Set of tasks
A: Identify each setting that the Auth0 Dashboard comments in the token security excerpt configure, and give the value assigned to each one.
B: Extract the passage of the token security excerpt from "const token = await" to "authorization (for API)", reproducing it word for word.

Document extract
—————
4. Token Expiration & Rotation

Vulnerability: Long-lived tokens = longer attack window

Prevention:

• ✅ Short-lived access tokens (5-15 min)
• ✅ Refresh tokens for getting new access tokens
• ✅ Automatic refresh before expiry

Implementation:

// Configure token lifetime
// In Auth0 Dashboard → Applications → Settings:
// Token Expiration: 600 (10 minutes)
// Refresh Token Rotation: Enabled
// Refresh Token Expiration Absolute: 2592000 (30 days)

// SDK handles automatically
const { getAccessTokenSilently } = useAuth0()
const token = await getAccessTokenSilently()  // Auto-refreshes if expired

---

5. ID Token Misuse

Vulnerability: Using ID token for API authorization (wrong token type)

Why dangerous:

• ID token = proof of identity (for app)
• Access token = proof of authorization (for API)
• Using ID token as access token = wrong security model

Prevention:

• ✅ Use access_token for API calls
• ✅ Use id_token only for user info
• ✅ Validate token types

Code Example:

// WRONG
const idToken = localStorage.getItem('id_token')
—————
Input data
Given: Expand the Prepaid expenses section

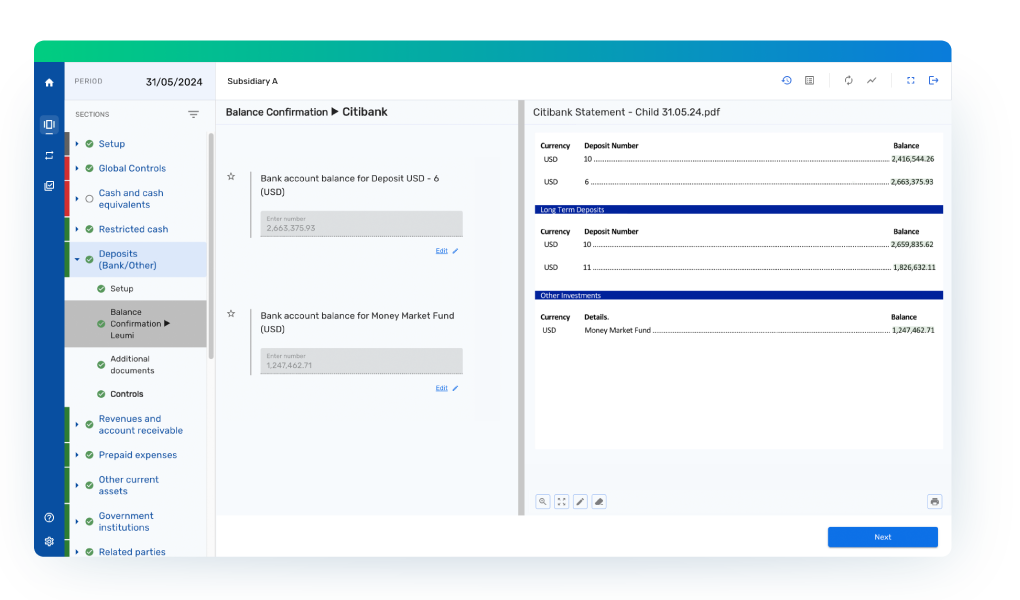Looking at the screenshot, I should point(77,455).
—————
Task responses
A:
- Token Expiration: 600 (10 minutes)
- Refresh Token Rotation: Enabled
- Refresh Token Expiration Absolute: 2592000 (30 days)

B:
const token = await getAccessTokenSilently()  // Auto-refreshes if expired

---

5. ID Token Misuse

Vulnerability: Using ID token for API authorization (wrong token type)

Why dangerous:

• ID token = proof of identity (for app)
• Access token = proof of authorization (for API)